WORK TO BE COMPLETED:
What lines of the data below include the word "Open"? Report them by copying each.

START SUPPLIED RECORDS

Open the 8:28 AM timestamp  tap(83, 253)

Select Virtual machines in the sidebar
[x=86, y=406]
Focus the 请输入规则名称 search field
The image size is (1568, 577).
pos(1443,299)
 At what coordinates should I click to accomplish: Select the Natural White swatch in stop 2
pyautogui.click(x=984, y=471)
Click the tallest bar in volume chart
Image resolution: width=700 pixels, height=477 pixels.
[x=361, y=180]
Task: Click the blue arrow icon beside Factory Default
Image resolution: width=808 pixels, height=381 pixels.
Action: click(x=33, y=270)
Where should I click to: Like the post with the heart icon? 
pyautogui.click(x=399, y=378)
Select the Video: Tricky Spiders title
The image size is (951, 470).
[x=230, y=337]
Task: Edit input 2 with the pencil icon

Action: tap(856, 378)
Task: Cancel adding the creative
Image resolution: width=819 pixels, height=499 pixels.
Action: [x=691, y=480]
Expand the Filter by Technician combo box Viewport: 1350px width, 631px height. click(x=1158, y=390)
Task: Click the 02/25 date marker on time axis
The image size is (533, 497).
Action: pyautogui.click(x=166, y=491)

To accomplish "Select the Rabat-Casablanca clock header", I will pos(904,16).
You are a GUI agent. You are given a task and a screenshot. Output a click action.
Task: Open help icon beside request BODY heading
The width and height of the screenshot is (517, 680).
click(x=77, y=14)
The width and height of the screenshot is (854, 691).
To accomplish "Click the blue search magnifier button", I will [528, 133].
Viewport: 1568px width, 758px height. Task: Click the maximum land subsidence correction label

END SUPPLIED RECORDS

ANSWER SECTION:
Open the 8:28 AM timestamp  tap(83, 253)
Task: Open help icon beside request BODY heading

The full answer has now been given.